# I'm here to stay



## AnnaLover (Apr 18, 2014)

Hey guys, great pleasure, my real name is David, I not the best writer but i try my best, my art belongs to the poetry, usualy is the dramatic poem that comes from my heart but lately since I've met, the so knowned, the one for me, my romantic side is the one standing out, thanks, I hope that you guys appreciate my writing :02.47-tranquillity:


----------



## Gyarachu (Apr 18, 2014)

Happy you've decided to join us David! I too have been a bit on the romantic side of writing lately. Spring will do that to you I guess.


----------



## AnnaLover (Apr 18, 2014)

Gyarachu said:


> Happy you've decided to join us David! I too have been a bit on the romantic side of writing lately. Spring will do that to you I guess.



it must be from the sun, it is finally bringing some people joy and showing one of the most beautiful seasons from the year maybe giving some hope to the ones, that darkness as taken theyr hearts and only the sun can reach for some happines and love!


----------



## AnnieAnne (Apr 18, 2014)

> Hey guys, great pleasure, my real name is David, I not the best writer  but i try my best, my art belongs to the poetry, usualy is the dramatic  poem that comes from my heart but lately since I've met, the so knowned,  the one for me, my romantic side is the one standing out, thanks, I  hope that you guys appreciate my writing :02.47-tranquillity:


Hey David!

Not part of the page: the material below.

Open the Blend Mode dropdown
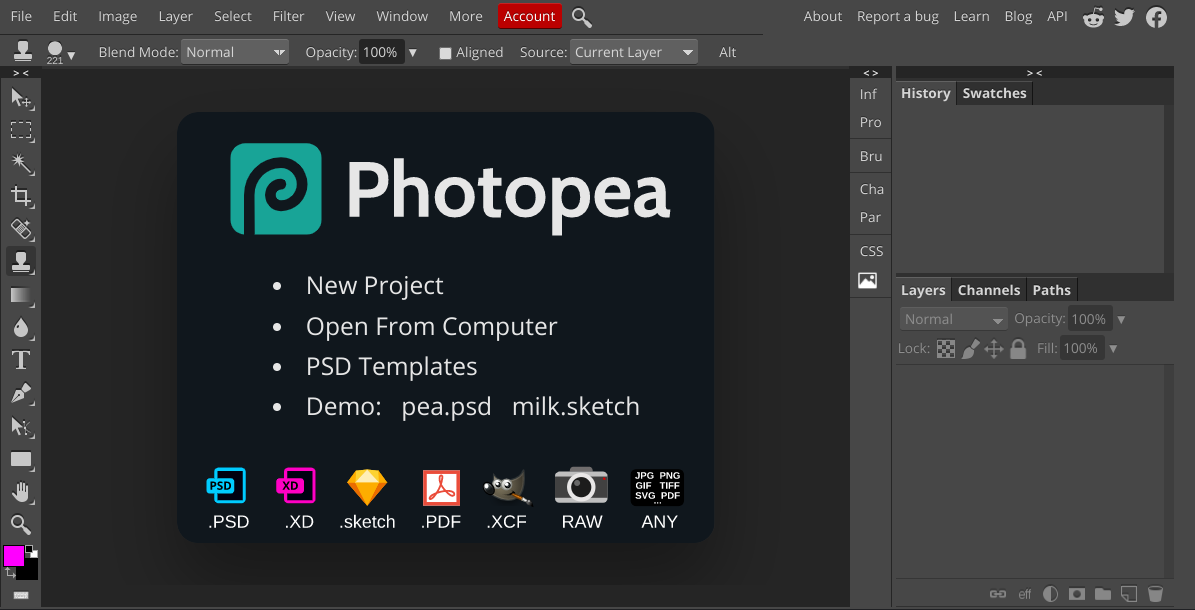 coord(235,51)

Welcome to the forums! The important isn't to be the best but do what you really enjoy and write from your heart! Poetry is my thing as well, and a poem can be both dramatic and romantic and still remain beautiful! And when we meet that person it's a great inspiration and it can only improve our writing.


----------



## Pluralized (Apr 18, 2014)

Welcome, David! Hope you settle in and take advantage of the many different ways to involve yourself here, share your work, and get to know all the other writers here. It's a great thing to be a part of. Glad you're here.


----------



## Gumby (Apr 18, 2014)

Welcome to the site.  Congratulations on finding the one for you!


----------



## J Anfinson (Apr 18, 2014)

Hey congrats. I'm sure you'll love the poetry areas, and if you need help with anything poetry related, look no further than two of our mentors that specialize in that area: *astroannie* and *Pandora*.


----------



## aj47 (Apr 18, 2014)

Hi, David, welcome to our forum. 

I like poetry and it's always nice to see new faces posting around here.

Every month we have a poetry challenge, with the theme picked by the winner of the previous month.  You just missed the deadline for "outer space" but you can still go in and read the entries and vote.  Be sure to read the rules before you vote.

There are a bunch of poetry games, too -- come join us, it's fun!


----------



## Wander (Apr 18, 2014)

Nice to meet you David. Poetry is an art that has eluded me and I have great respect for those who understand it and can create it. Congrats and I look forward to seeing some of your work =)


----------



## Bard_Daniel (Apr 18, 2014)

Welcome!


----------



## Bishop (Apr 19, 2014)

Ah yes, romance. Been writing a lot of that in my recent book. Also, my wife, Bishopette, is my one and only as they say.

Welcome to the writing forums!
Writing Forums: Because if we were good at dating, we'd be at match.com.


----------



## Pandora (Apr 19, 2014)

O Welcome AnnaLover, isn't love grand, happy you found us!


----------



## AnnaLover (Apr 19, 2014)

unfortunately i can not answer to all of you so, this reply it will be on the general, thank you for all of your support so far only in my introduction, I will do my best and you can count on my on the poetry contest!
once again thank you all


----------



## AnnaLover (Apr 19, 2014)

there is only a problem, i can not do anything yeat because it says that I don't have enough privileges or that it may be waiting for activition, but I've already went to my e-mail and activated my account, is it normal, do I have to wait for a time?


----------



## Cran (Apr 19, 2014)

What our welcome wagon hasn't told you, and I haven't written into an FAQ yet, is the answer to your question can be found in *Da Rules*



> *Extra Rules and Guidelines for New (Non-Subscribing/Non-Paying) Registered Members*
> 
> Be advised that some posts made by new members may be delayed from  displaying until approved by a moderator - this may mean a few minutes  or a couple of days, depending upon how busy the moderating team happen  to be, and what issues may arise from the post (included links, off-site  promotions, problematic statements which breach the rules or common  laws, etc)...
> 
> ...



Welcome to WritingForums.com

ETA: The best way to rack up ten valid posts is to comment on other members' works, or join in some of the more general discussions around the forum.


----------



## AnnaLover (Apr 19, 2014)

Cran said:


> What our welcome wagon hasn't told you, and I haven't written into an FAQ yet, is the answer to your question can be found in *Da Rules*
> 
> 
> 
> ...


----------



## AnnaLover (Apr 19, 2014)

thank you!


----------